Success seemed to have brought Moby into some kind of creative comfort zone, however. It was as if he’d discovered a formula with the electro blues and gospel samples of Play, stuck with it on 18 then varied the theme slightly with the more song-driven approach of last offering, Hotel. Perhaps that phase is now over though as Last Night, his sixth studio album, is largely uptempo and sees the New Yorker wilfully striking out into different genres.
Last Night wears its heart on its sleeve, sometimes to ecstatic or moving effect and at others so blatantly it’s almost cringeworthy. Some tracks touch upon old territory, like the buzzing, piano-led techno stand-out The Stars and I Love To Move In Here, which are trademark Moby creations that he could have easily released over ten years ago.

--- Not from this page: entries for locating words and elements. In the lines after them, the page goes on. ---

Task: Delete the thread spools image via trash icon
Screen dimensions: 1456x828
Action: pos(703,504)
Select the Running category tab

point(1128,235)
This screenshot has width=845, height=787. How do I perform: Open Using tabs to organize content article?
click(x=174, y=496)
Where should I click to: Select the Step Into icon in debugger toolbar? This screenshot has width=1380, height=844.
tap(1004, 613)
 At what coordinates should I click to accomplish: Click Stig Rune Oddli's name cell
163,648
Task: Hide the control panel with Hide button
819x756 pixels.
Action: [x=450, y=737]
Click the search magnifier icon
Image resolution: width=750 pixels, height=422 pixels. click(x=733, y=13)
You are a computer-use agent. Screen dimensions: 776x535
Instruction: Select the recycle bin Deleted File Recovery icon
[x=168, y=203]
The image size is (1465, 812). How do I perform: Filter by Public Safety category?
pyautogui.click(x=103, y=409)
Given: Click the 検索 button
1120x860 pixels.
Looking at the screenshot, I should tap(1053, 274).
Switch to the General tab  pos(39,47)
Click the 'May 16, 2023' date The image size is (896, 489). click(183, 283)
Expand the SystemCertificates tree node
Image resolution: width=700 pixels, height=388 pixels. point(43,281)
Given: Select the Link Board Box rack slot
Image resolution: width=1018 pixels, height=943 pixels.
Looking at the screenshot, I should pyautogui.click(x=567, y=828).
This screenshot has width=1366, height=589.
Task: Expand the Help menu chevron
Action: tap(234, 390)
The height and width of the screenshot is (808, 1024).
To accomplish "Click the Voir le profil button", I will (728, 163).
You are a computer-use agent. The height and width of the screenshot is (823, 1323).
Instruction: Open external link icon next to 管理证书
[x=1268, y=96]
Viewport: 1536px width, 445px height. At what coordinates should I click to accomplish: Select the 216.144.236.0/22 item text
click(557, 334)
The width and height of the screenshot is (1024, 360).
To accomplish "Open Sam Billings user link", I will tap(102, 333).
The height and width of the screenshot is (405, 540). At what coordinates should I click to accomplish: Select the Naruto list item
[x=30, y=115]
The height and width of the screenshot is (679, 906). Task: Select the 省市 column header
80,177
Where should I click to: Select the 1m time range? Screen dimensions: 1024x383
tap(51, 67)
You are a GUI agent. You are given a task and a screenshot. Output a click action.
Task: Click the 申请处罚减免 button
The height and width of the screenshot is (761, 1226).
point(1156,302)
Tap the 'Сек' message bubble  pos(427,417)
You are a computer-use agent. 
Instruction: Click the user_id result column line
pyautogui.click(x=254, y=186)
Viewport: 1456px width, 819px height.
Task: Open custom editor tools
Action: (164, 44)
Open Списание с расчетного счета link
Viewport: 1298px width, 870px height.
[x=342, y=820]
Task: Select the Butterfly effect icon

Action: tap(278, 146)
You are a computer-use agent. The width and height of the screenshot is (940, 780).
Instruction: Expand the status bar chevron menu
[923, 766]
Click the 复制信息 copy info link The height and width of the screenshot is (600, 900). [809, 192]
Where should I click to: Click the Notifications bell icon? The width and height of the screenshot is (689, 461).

You get the feeling this re-creation of the rave vibe is intentional though, especially when vocal bursts like, “old school taking you back”, crop up. Grandmaster Caz may have been responsible for co-writing hip hop anthem Rapper’s Delight but his rap on I Love To Move In Here does little to add to what is otherwise a fantastic, understated dance track with its hypnotic piano hook and seductive vocal sample. A far more effective rap is offered by Aynzil and the 419 Squad on moody lead single Alice, incidentally one of only a couple of tracks that feature Moby on vocals.
The musical variety on show is very much the album’s strength. Hyenas is a sublime slab of drifting downtempo warmth, with French and English vocals intermingling, I’m In Love is a Donna Summer-styled electro-disco anthem while Disco Lies provides a driving, diva-led burst of dancefloor energy. Meanwhile, the warm ambience of Degenerates, tribal trance-inducer, Sweet Apocalypse, and gentle balladry of the title track counterbalance the amphetamine-rush of much of the rest of the album.
Last Night is more of a natural successor to 1995′s Everything Is Wrong than what followed with its rave influences and mix of different styles and genres. The piano breakdowns, euphoric vocal samples and Moby’s trademark orchestral strings aren’t just subtle nods towards the white-gloved excesses of the late 80s and early 90s, the influence is explicit. Naming a track Everyday It’s 1989 says it all. This is not necessarily a bad thing though – especially if you’re an old raver – and is offset by the forward-thinking dance music and rich electronica that surround it.
If you’re one of those people that rued the day Moby stopped producing storming, hook-heavy dance music then you’ll welcome Last Night with open arms, if you’re looking for another Play or 18 then you’ll be sorely disappointed. Overall this is an unpretentious and varied album of rave stompers, hands-up disco and sedate moments of beguiling ambience that combine to form probably his best and most cohesive album since Play. This is the sound of Moby moving forwards while taking the occasional, lingering look over his shoulder.